We are seeing this play out more explicitly in politics’ crass machinery. The Democratic Party’s 2016 blockade of Bernie Sanders and 2020 blockade of Andrew Yang demonstrated that real democracy simply is not an acceptable outcome. And, when the Republican Party elected to let democracy run its course in 2016, democracy resulted in the most dangerous man to ever lead the free world. We don’t trust our ability to reason and perhaps, sadly, we cannot be trusted to reason. In 2010, Peter Thiel (tip back your drink once again, loyal readers!) framed this in hysterical fashion:
"By the early '90s, I realized that you could basically measure people's IQ very simply by how optimistic they were about politics. The dumb people tended to think that everyone should vote, the smarter people thought it was probably a bad thing but you still had maintain appearances, and then the really smart people were just despondent. The ones that were conservative engaged in heroic amounts of alcohol consumption. The people that were libertarian did not limit themselves to alcohol."
To top it all off, in the mind of many, democracy is not just ineffective but also stylistically dull. It is boring. It is systematic. It is slow. It is none of the things that we value in contemporary American society - creative vibrancy, titillation, or instant gratification.

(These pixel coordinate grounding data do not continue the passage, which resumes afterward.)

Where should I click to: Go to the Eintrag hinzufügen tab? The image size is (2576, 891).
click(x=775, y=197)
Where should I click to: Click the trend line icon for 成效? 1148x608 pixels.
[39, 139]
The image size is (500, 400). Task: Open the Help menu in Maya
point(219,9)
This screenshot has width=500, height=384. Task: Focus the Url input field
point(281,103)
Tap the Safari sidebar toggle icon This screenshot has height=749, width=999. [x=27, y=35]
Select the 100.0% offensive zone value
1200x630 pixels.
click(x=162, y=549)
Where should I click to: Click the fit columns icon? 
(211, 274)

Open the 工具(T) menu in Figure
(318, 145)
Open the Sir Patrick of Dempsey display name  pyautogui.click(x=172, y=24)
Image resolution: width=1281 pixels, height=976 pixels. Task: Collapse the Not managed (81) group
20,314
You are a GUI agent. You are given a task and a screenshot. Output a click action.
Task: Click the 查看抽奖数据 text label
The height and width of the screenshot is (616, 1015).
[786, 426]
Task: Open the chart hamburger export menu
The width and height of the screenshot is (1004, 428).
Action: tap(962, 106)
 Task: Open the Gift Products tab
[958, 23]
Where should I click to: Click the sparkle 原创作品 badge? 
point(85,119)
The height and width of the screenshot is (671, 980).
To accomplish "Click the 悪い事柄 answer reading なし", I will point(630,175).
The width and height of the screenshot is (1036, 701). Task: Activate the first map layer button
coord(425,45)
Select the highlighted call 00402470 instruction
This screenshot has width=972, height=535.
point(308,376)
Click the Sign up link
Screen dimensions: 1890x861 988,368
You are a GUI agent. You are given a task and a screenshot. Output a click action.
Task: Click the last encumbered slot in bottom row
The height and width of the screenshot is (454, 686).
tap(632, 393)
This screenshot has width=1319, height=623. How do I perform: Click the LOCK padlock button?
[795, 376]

In these aspects, America’s physical reality has again been outcompeted by virtual reality.
This all culminates in the unsettling but totally unsurprising truth that the foundation of the West is under siege. Our systems are in jeopardy due to a crisis of confidence and our most valuable resource, our talent pool, is in mass emigration. We are in a dogfight for the West’s youth, reality is the underdog, and the stakes are as a high as they possibly could be.
If you believe in the underdog, we envy your optimism. If however, like us, you believe that gaming is the gateway to a scaled emphasis on the virtual over the real and that we’ve walked through a one-way portal, then maybe there is some small semblance of solace to be found through the investment angle: “The characteristic feature of the loser is to bemoan, in general terms, mankind’s flaws, biases, contradictions, and irrationality – without exploiting them for fun or profit.”